The past year has been a harsh awakening for the Ethiopian educational system. For the first time in Ethiopian history, the national exam was held at public universities as opposed to students’ high schools — a decision made by education officials to prevent cheating and raise the integrity of the exam.


Yonatan Tekie, our Country Director in Ethiopia, comments on the importance of the exam, “[It] gives accountability to teachers and schools to show what they have done, identifying the system’s weaknesses and strengths.”

The Results of The Exam


This past year’s national exam produced devastating results, though they identified some significant areas for improvement in the system. Out of the 900,000 students that sat for this exam, less than 5 percent came out with a passing score. Dr. Tesema Abebe, a teacher from Top Academy School in Ethiopia, shares his disappointment, “I am sorry for the result, but it is not the students’ responsibility only, but of the families, teachers, and government. [All things considered], the result was the expected one.” Many Ethiopian public school teachers had to face the reality that the educational system had failed. For many students, this failure meant taking the exam a second time within the government-provided remediation or simply retaking their last year of high school, putting all plans on hold.


A Different Story


Now, what would it look like if these same students had received a quality Christ-centered education from a system based on integrity? To paint the picture with numbers, we saw significantly different results in Edify’s Core Schools (those part of our 3-year intensive program). Of this group, 39 percent of students passed the initial exam, 41 percent passed the second round, and 79 percent were accepted into universities. This is not only significantly higher but a completely different narrative for each student in attendance.

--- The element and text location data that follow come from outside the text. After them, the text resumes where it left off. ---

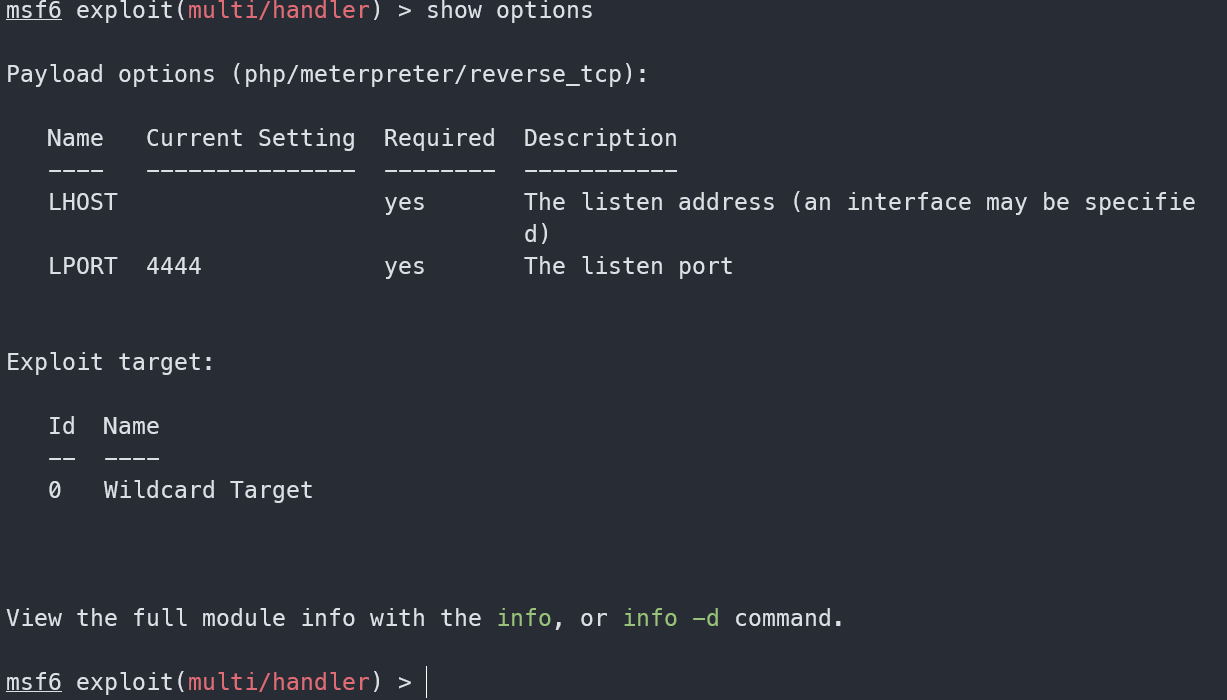Click the "Id" column header

62,426
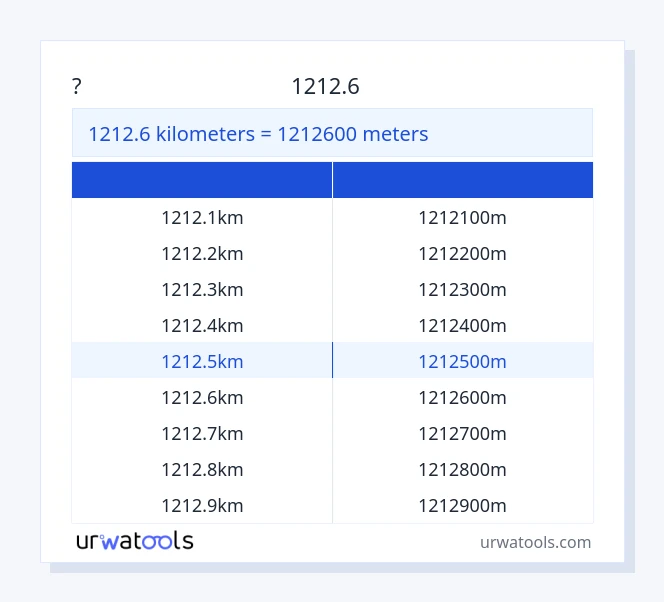This screenshot has width=664, height=602.
Task: Open the urwatools.com link
Action: (535, 542)
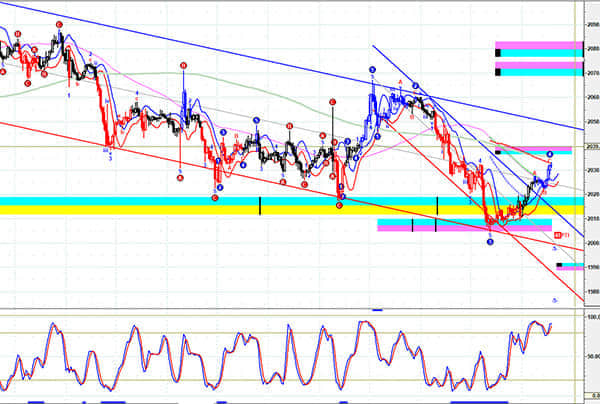Click the small blue marker above oscillator panel
This screenshot has height=404, width=600.
(377, 310)
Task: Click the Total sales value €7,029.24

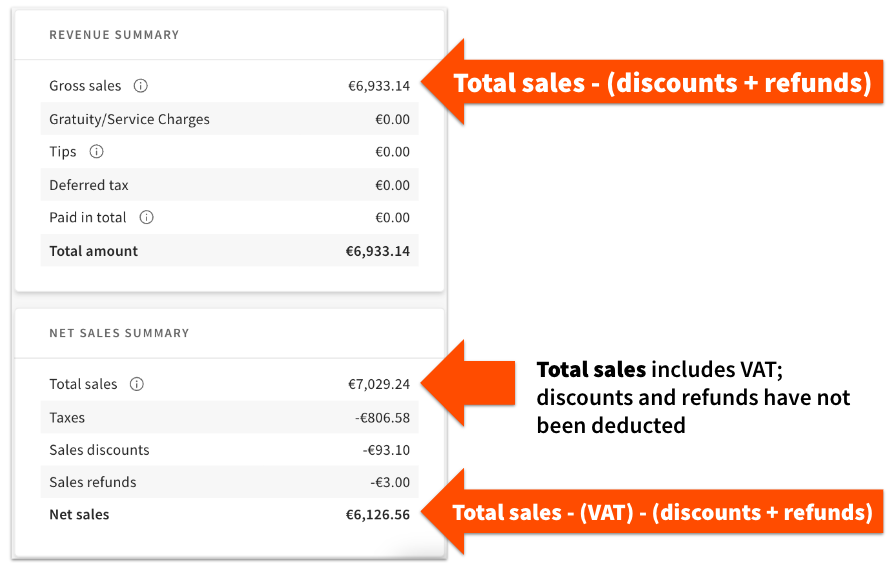Action: pos(378,384)
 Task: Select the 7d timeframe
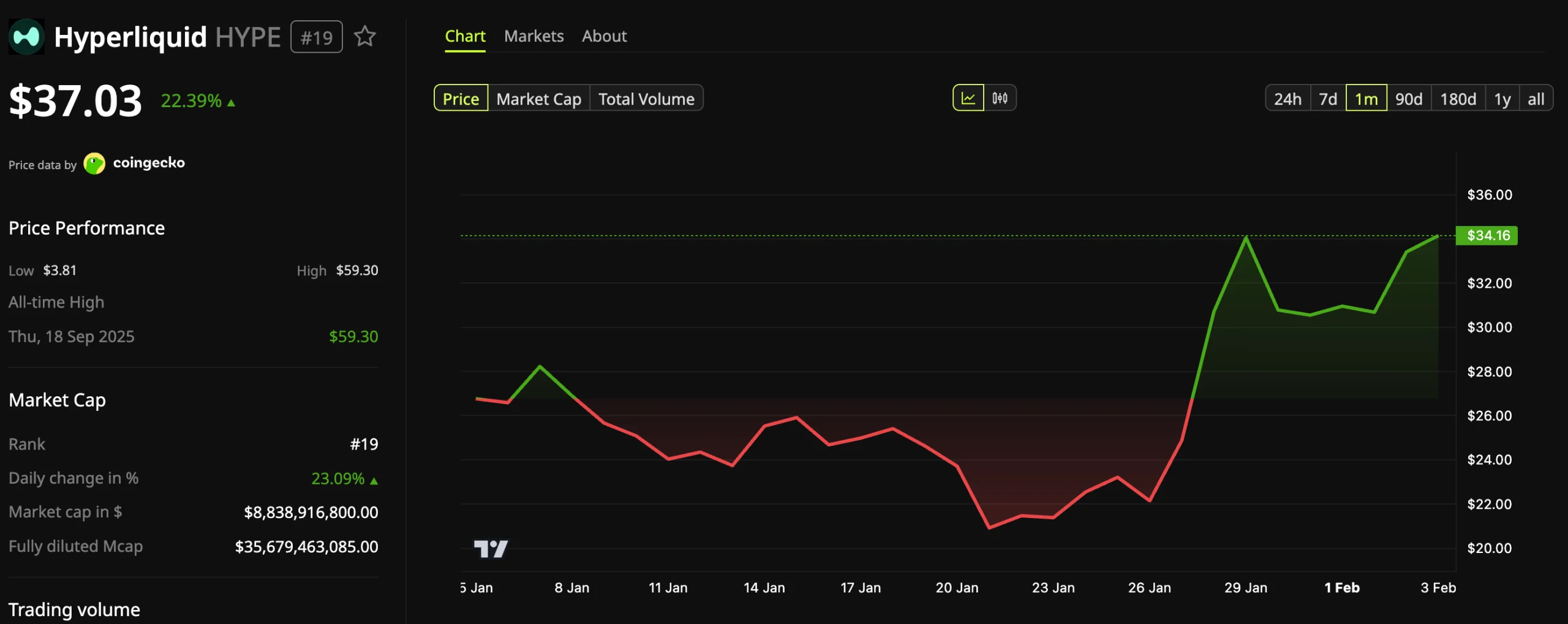coord(1327,98)
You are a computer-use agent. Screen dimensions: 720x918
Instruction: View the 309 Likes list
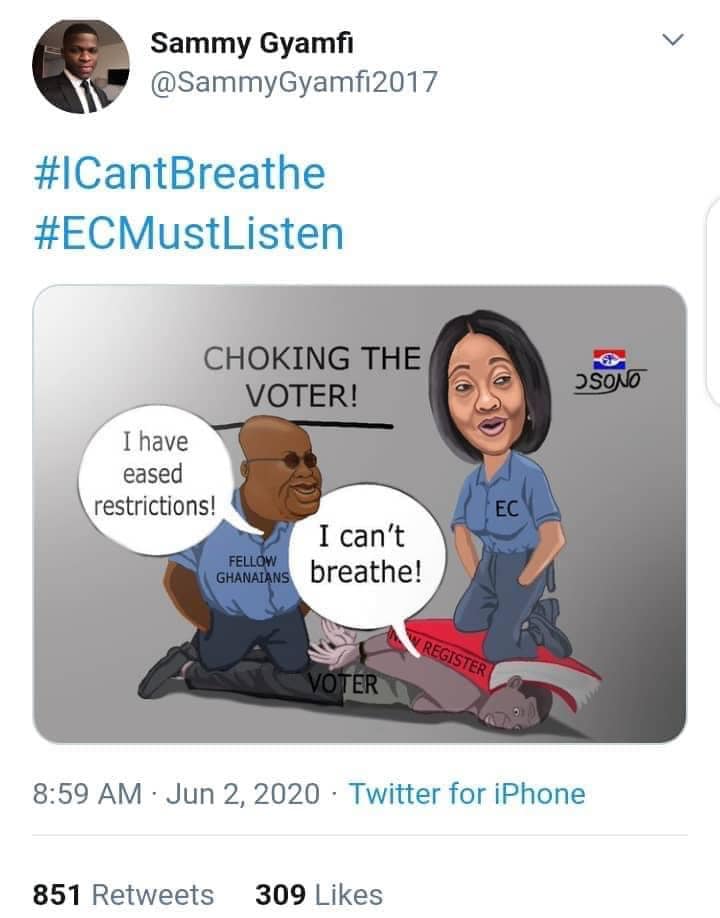pyautogui.click(x=319, y=895)
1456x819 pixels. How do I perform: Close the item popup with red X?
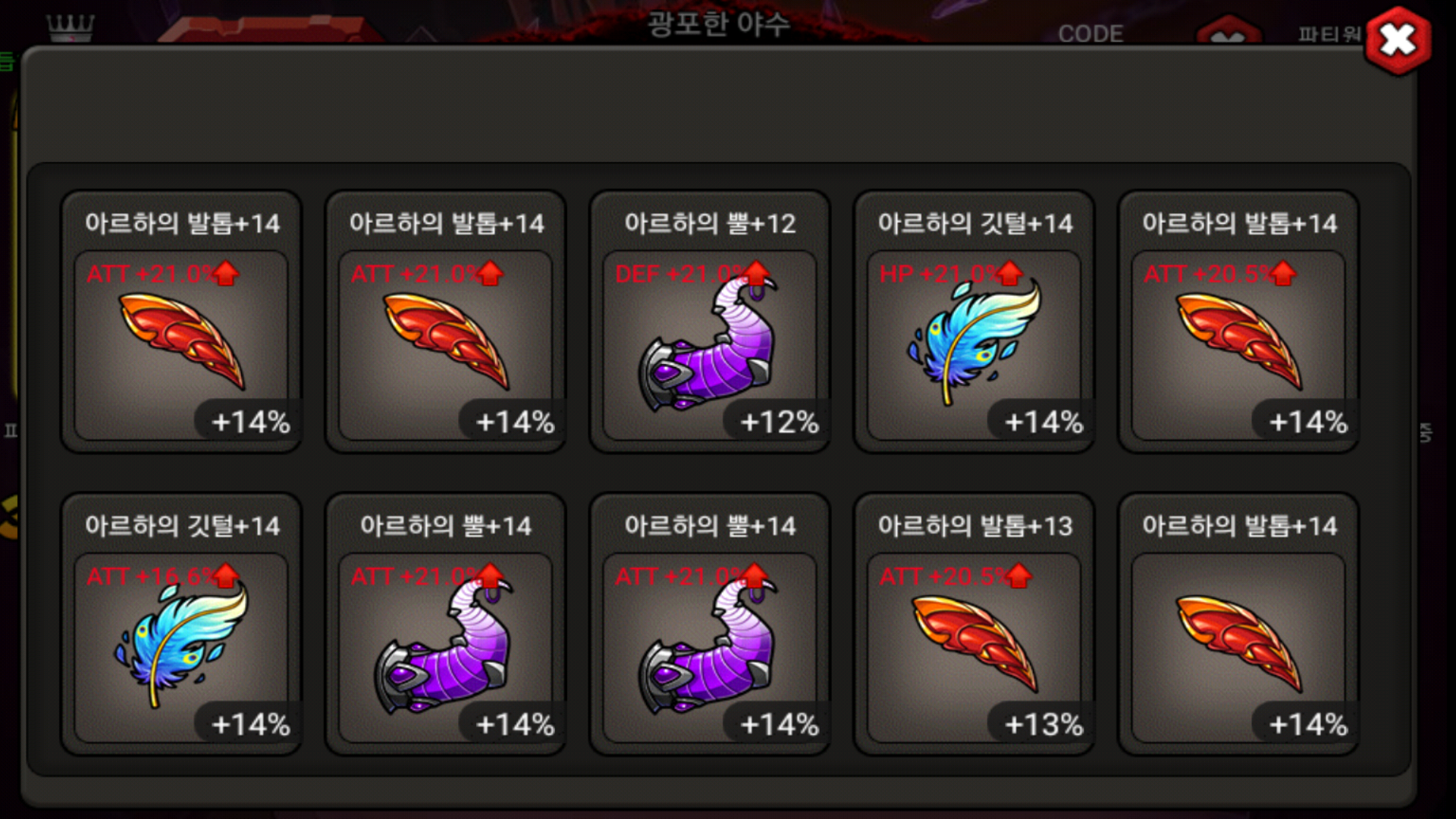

One partner school, Bole Kiwot School, located in the city of Addis Ababa, has found much success among its students. One of these students, Anteneh, shares how the Discipleship Club has changed his life, “Being at a Christian school has helped me a lot. I’ve learned that when your spiritual life grows, your academic life grows along with it.”


Raising the Bar


In a nation where many young adults rarely receive the tools necessary to reach their God-given potential, schools in Edify’s Core Program have raised the bar. Because of the commitment of these schools, the educational landscape of Ethiopia is changing for the good. As we look to the future generations of Ethiopian students, we are seeking to expand our Core Program, and we pray that every student finds their way in fulfilling the plans God has laid out for them.